Eva K. Bowlby Public Library is getting ready for its summer learning programs, available to children of all ages. The main program, coordinated through the state, is the SummerQuest program. The library will be putting its own spin on the program, though, with a space-themed “A Universe of Stories” title.
The eight-week program, starting June 26 and running Wednesdays from 10 a.m. to 3 p.m., will focus on hands-on activities for children in kindergarten through fifth grade.
Megan Ealy, who is coordinating the various summer programs, said there will be a special event to launch the SummerQuest program.
“We are doing a summer kickoff carnival on the evening of June 21 with snow cones, popcorn
machines, a bunch of special activities,” Ealy said. “We have a special musical artist coming in who will be doing a special program as well, that evening.”
While the event has been a staple for the library, this year will bring a new experience, with the library looking to bring a field trip to the program. The goal is to increase program participation.

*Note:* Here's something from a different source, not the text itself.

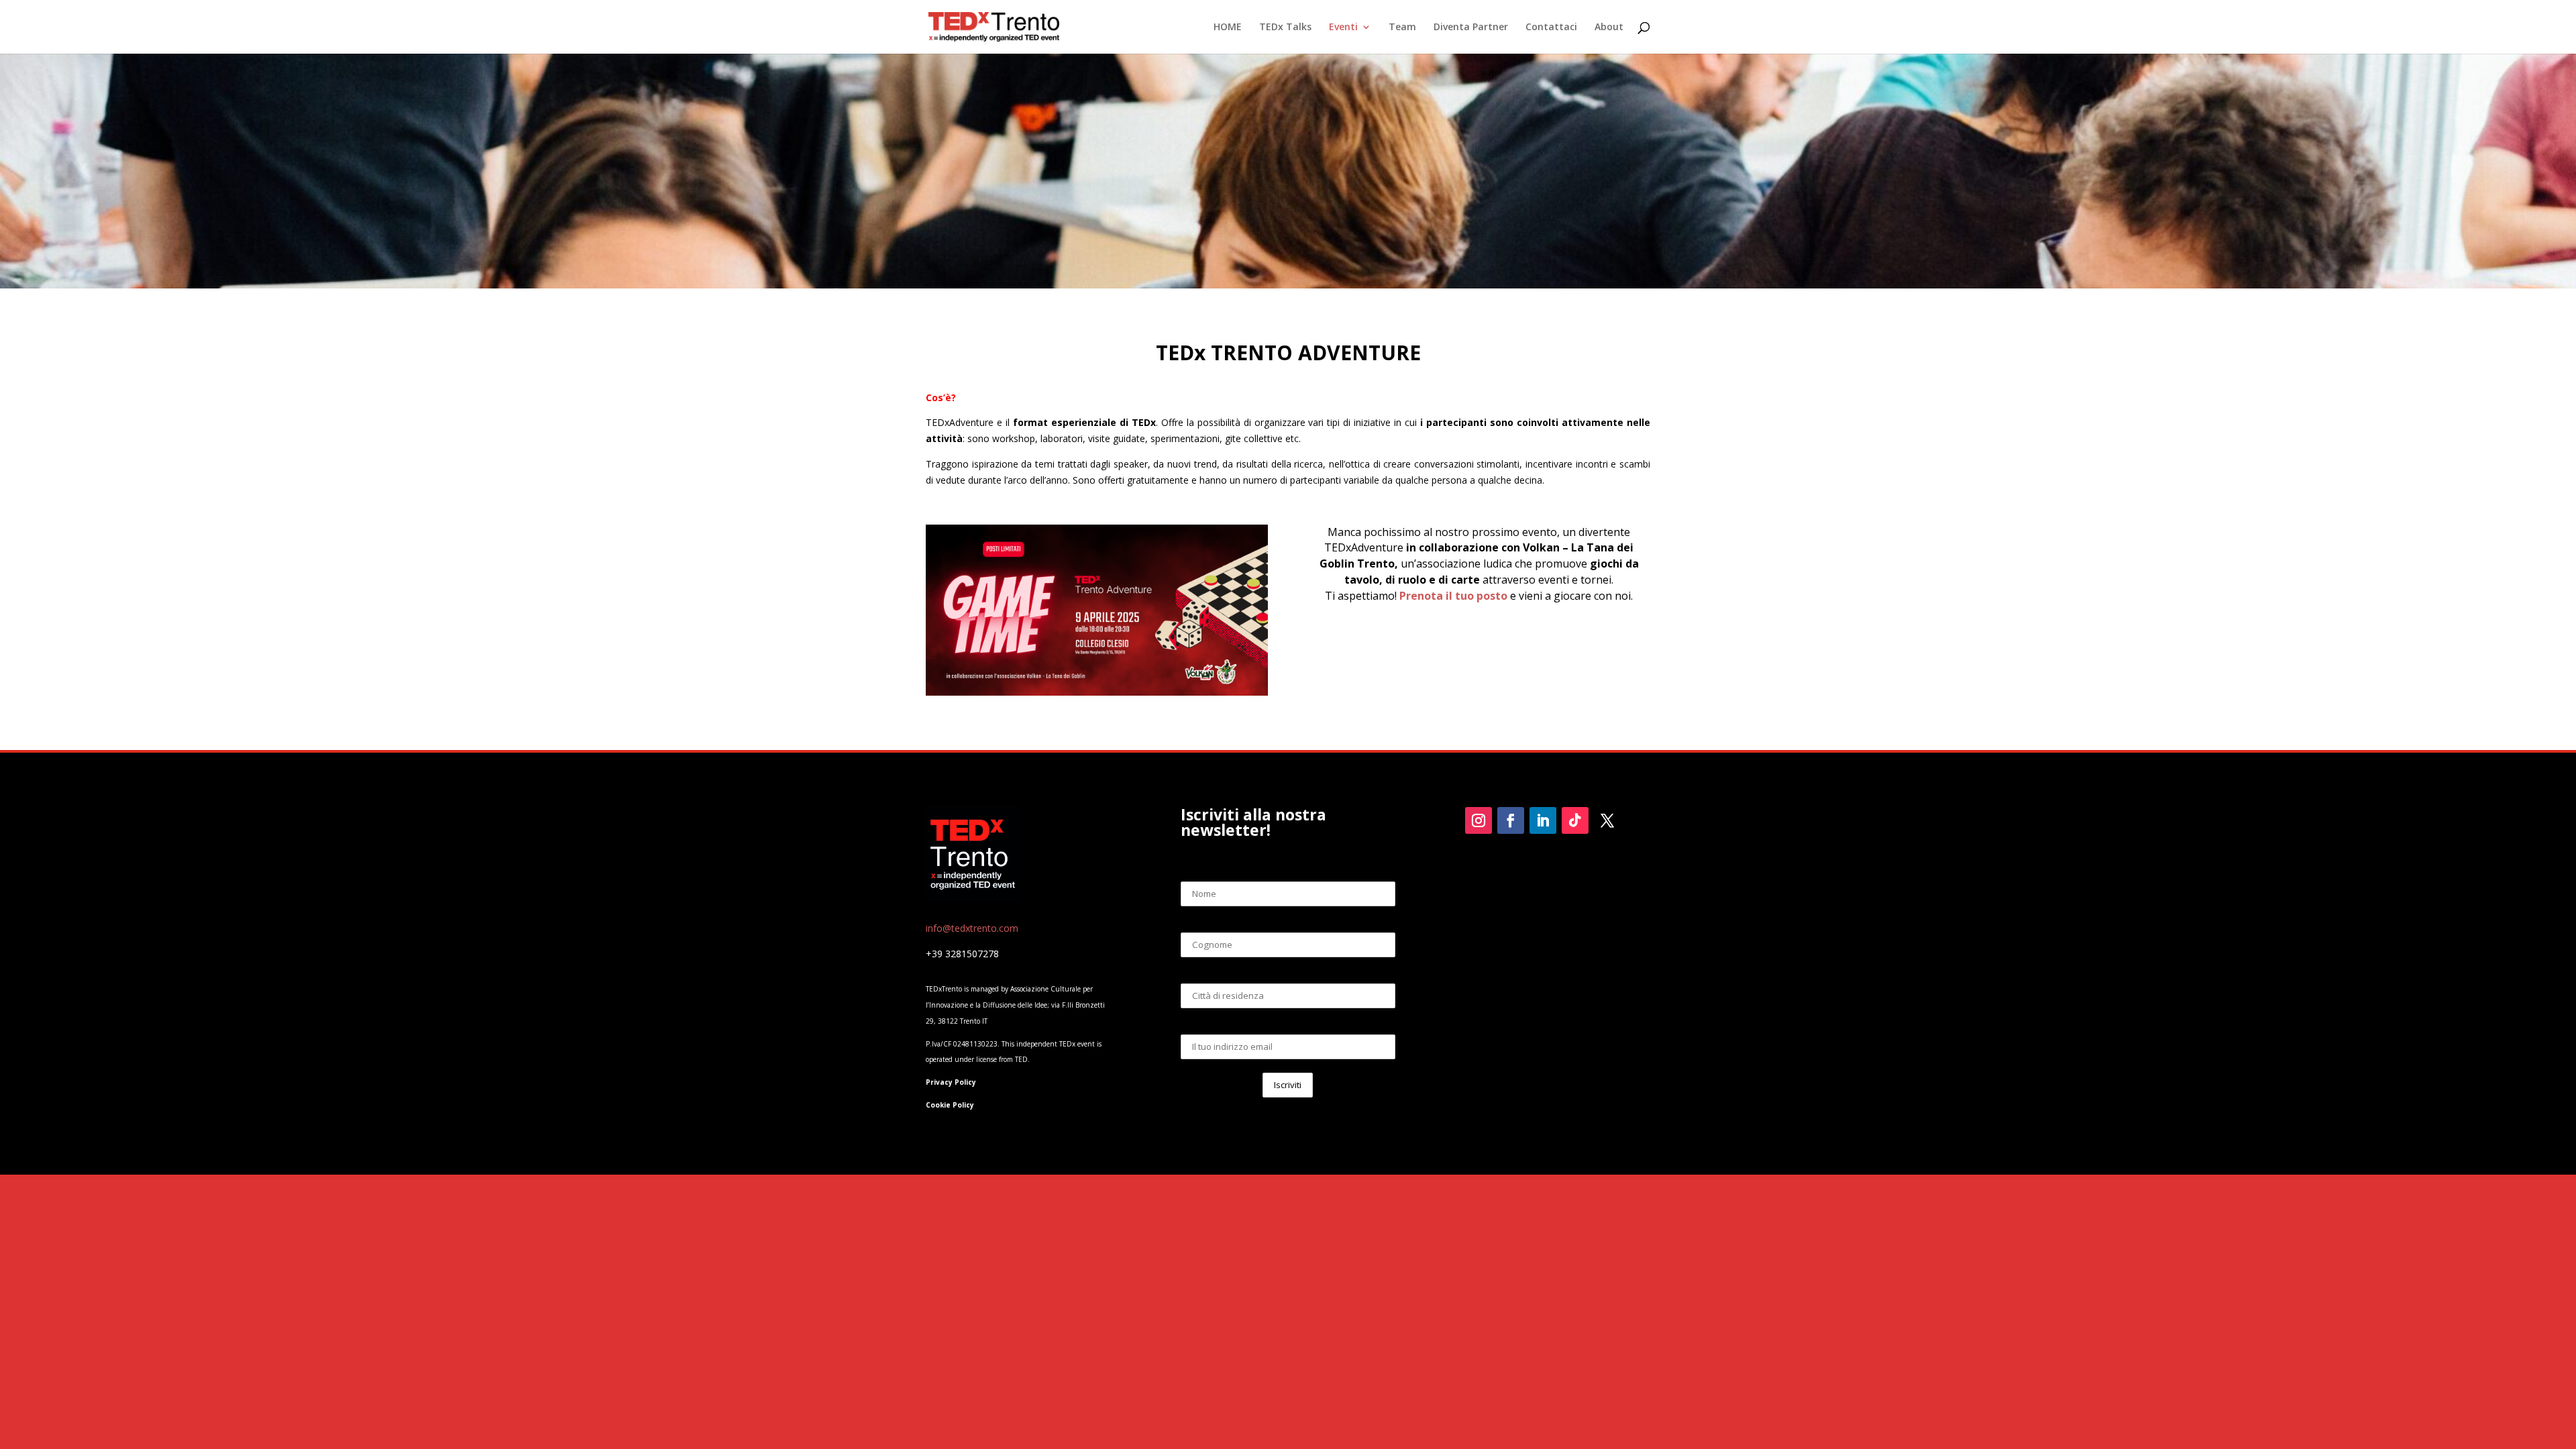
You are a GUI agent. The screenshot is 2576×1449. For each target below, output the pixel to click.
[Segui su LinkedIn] (1542, 820)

“For eight weeks, we are going to be doing a lot of hands-on space learning, writing poems, doing a lot of literacy,” Ealy said. “We are working on a field trip for the middle of the program.”
Aside from the SummerQuest program, Bowlby will also be offering a list of other summer programs for young kids, tweens and teens.
Summer reading classes will be available to kids from birth to preschool age Tuesdays, Wednesdays and Thursdays. The library will also be offering a teen program every other Tuesday, which Ealy is currently planning volunteer efforts for. The library is also offering a “Play K” transition into kindergarten program for kids entering kindergarten.
“This will help our 5-year-olds getting ready to make the big jump to kindergarten transition easy,”said Ealy. “We have bus demonstrations and lesson plans based off of the kindergarten standards they will be seeing.”
The library is also working on an organized play group where children ages one to three will come in and develop socialization skills through play.
For older students, the library offers SAT prep classes and also GED classes, all of which are free.
This is Ealy’s first year coordinating summer programs after serving for a year as the literacy coordinator at Bowlby.
“I can’t say enough about the presence [in the community]. I have over 80 students enrolled in my story classes right now. I also do nine outreaches that reach over 150 kids, give or take, every week. So, that’s over 200 children that I’m reaching.”
The library puts a focus on summer, particularly due to the “summer slide,” where children can lose up to 50 % of what they learn over their time off from school.
“When they are coming back into school, if they haven’t done anything over the summer, then the teachers are still re-working what they were supposed to learn the previous year. It’s just the way it is with inactivity, you have to use it to maintain it,” Ealy said.“The more we do with them over the summer, we have seen such a great increase in children who have been successful in the schools.”
Ultimately, Ealy enjoys getting to watch kids grow in knowledge and progress through the Bowlby system of programs.
“We start with a baby lapsit, so that’s anywhere between six weeks to 18 months,” Ealy said. “So, I have some kids that will grow with me until they go to preschool. To be able to see a child grow in that capacity is an amazing thing.”